Man I hope this weather holds out for the weekend. We will be making a trip and overnighting at the spur to hopefully knock off that sword skunk.


----------



## Reel Estate (Nov 28, 2007)

We left Daybreak at noon headed south with perfect seas. Arrived at 255 in about two hours and caught amberjack pretty quickly. Left there and headed south another 20-25 miles to Ram Powell. Trolled for a while with nothing to show but a few blackfin. We jigged and chunked until 11:00 with nothing to show but blackfin. Decided to catch some sleep at 11 with every box full to the top with fish. Thought we would catch morning bite. At 4:30 it was so windy and rough we decided to head north for the 90 nautical mile run back. Ride was not pleasant for about the first 70 miles, then was fine. Always enjoy getting out, but realized this trip I need to get in better shape and wait on warmer/summer weather patterns t arrive.


----------



## Realtor (Oct 1, 2007)

Reel Estate said:


> We left Daybreak at noon headed south with perfect seas. Arrived at 255 in about two hours and caught amberjack pretty quickly. Left there and headed south another 20-25 miles to Ram Powell. Trolled for a while with nothing to show but a few blackfin. We jigged and chunked until 11:00 with nothing to show but blackfin. Decided to catch some sleep at 11 with every box full to the top with fish. Thought we would catch morning bite. At 4:30 it was so windy and rough we decided to head north for the 90 nautical mile run back. Ride was not pleasant for about the first 70 miles, then was fine. Always enjoy getting out, but realized this trip I need to get in better shape and wait on warmer/summer weather patterns t arrive.

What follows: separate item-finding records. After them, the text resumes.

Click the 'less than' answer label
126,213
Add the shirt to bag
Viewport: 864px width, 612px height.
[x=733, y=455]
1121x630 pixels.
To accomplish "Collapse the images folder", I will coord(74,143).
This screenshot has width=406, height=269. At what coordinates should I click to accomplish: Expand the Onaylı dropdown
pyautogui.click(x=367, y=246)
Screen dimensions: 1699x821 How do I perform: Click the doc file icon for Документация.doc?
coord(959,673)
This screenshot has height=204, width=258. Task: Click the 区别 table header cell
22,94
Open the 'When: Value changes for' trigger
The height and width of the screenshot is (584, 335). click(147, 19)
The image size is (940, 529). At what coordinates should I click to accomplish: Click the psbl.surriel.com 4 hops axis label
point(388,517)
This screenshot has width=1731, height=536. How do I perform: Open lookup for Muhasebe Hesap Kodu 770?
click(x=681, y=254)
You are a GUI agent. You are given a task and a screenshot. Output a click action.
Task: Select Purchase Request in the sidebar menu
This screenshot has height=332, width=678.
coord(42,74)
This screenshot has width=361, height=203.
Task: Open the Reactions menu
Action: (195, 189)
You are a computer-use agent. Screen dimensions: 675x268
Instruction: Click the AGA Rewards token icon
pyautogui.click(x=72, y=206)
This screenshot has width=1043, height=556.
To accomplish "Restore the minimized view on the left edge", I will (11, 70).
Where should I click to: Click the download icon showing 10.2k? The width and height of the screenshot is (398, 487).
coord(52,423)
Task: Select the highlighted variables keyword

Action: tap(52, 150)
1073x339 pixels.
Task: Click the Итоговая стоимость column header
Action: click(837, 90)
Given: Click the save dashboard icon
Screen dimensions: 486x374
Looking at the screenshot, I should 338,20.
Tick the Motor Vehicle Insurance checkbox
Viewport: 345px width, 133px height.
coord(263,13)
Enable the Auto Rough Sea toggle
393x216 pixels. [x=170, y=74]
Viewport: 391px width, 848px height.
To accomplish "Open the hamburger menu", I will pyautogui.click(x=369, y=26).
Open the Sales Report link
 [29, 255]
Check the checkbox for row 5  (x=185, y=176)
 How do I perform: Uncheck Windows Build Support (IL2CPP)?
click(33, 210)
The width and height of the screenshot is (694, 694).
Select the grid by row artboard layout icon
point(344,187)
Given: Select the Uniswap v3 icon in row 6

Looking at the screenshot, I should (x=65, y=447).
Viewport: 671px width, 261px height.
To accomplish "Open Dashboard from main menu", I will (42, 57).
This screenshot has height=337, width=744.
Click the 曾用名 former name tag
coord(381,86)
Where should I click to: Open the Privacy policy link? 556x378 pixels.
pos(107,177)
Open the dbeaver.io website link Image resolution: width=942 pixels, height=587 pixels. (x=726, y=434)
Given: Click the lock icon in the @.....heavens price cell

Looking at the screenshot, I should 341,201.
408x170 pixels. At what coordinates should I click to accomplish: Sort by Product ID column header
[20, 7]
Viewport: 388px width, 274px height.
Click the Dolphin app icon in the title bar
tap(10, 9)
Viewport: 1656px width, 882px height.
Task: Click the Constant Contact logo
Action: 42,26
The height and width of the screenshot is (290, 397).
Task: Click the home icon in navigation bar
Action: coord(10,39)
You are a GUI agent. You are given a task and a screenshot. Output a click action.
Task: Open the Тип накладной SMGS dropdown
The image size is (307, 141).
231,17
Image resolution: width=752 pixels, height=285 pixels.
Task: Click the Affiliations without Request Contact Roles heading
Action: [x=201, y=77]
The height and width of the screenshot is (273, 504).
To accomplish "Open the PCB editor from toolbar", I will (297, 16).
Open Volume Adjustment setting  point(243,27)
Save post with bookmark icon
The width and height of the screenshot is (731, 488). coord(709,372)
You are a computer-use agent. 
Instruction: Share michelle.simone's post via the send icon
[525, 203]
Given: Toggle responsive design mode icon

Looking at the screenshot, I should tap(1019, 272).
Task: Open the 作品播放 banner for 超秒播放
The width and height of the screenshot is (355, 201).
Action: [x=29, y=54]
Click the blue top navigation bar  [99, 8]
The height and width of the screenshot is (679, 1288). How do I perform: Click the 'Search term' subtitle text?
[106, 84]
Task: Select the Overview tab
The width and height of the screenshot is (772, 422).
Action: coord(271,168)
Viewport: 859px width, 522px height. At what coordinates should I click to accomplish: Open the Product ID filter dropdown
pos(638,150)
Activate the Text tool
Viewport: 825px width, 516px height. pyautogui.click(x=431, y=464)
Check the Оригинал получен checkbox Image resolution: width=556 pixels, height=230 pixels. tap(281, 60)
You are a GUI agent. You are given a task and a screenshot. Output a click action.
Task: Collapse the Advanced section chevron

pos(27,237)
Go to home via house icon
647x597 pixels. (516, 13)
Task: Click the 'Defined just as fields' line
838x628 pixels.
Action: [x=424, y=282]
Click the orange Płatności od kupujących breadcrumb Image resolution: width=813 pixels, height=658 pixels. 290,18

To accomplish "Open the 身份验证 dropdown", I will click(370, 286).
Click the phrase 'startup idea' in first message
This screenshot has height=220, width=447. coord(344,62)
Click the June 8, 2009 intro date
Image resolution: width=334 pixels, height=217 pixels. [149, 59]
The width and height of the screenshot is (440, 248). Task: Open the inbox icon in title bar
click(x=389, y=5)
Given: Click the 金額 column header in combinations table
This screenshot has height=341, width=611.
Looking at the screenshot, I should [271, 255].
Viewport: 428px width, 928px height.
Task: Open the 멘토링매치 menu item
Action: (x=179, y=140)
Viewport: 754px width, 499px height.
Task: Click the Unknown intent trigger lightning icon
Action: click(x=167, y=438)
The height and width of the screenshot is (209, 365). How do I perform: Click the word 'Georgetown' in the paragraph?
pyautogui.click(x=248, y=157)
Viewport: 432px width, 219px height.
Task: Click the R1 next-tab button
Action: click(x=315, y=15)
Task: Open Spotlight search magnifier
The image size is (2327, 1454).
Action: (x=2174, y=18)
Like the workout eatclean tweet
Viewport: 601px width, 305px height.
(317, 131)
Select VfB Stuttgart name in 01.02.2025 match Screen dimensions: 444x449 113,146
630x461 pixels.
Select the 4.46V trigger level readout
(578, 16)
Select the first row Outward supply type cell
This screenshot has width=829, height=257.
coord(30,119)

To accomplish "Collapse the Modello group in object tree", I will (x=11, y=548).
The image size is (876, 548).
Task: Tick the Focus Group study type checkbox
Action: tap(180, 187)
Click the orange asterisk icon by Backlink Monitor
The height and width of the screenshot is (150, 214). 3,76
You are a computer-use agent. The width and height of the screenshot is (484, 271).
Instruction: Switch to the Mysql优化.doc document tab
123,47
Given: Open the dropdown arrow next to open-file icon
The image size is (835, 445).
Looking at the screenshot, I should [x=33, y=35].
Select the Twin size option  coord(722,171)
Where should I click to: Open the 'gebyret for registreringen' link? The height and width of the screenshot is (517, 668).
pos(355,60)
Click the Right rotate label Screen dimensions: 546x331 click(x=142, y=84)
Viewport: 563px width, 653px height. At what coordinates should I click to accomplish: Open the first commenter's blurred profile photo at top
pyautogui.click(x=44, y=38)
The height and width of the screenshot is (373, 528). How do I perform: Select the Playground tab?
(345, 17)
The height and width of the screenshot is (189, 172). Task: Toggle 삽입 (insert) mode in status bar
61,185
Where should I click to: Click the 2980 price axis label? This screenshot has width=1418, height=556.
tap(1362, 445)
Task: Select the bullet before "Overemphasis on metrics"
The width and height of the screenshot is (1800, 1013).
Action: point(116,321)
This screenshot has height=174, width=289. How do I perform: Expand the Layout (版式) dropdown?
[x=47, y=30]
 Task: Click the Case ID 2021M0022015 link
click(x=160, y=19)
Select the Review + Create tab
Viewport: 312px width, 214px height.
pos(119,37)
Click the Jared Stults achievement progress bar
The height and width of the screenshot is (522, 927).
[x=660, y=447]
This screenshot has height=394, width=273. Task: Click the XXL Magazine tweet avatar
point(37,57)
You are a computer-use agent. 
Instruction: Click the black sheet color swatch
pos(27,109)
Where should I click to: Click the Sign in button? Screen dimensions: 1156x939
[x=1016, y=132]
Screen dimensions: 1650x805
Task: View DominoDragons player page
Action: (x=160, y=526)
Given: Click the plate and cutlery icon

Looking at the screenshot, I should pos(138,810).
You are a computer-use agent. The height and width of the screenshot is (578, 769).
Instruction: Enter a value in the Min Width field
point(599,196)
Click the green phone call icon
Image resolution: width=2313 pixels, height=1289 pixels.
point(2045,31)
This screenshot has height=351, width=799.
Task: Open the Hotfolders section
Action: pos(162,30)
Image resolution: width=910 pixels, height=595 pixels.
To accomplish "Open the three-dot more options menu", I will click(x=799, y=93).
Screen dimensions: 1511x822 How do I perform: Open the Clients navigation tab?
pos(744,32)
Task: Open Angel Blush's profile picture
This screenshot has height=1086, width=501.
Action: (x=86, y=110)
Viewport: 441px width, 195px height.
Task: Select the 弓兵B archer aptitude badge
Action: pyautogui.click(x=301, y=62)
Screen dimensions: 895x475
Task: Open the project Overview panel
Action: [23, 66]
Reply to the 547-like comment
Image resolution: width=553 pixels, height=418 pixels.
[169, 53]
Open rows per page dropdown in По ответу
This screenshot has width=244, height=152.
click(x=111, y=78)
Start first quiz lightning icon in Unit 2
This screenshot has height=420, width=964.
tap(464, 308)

 Thanks for the report! That first 70 miles coming home can be a tuff son-of-a-gun! glad you got some!


----------



## Mikvi (Mar 11, 2008)

Thanks for the report; Heading out tomorrow. Once we have the boxes full and everybody is worn out, I head for the bay at 8 MPH and engage the autopilot. Crew takes turns on watch. We usually hit the edge at sun up and have a ride in. Never did any good for the dawn bite at the near rigs. Have had good luck at dusk.


----------



## c_stowers (Jan 10, 2012)

Mikvi said:


> Thanks for the report; Heading out tomorrow. Once we have the boxes full and everybody is worn out, I head for the bay at 8 MPH and engage the autopilot. Crew takes turns on watch. We usually hit the edge at sun up and have a ride in. Never did any good for the dawn bite at the near rigs. Have had good luck at dusk.


Good luck Mike. Catch one for me. Our water up here still has ice on it!


----------



## Mikvi (Mar 11, 2008)

c_stowers said:


> Good luck Mike. Catch one for me. Our water up here still has ice on it!


 Chris

The only thing here with ice in it is my cocktail


----------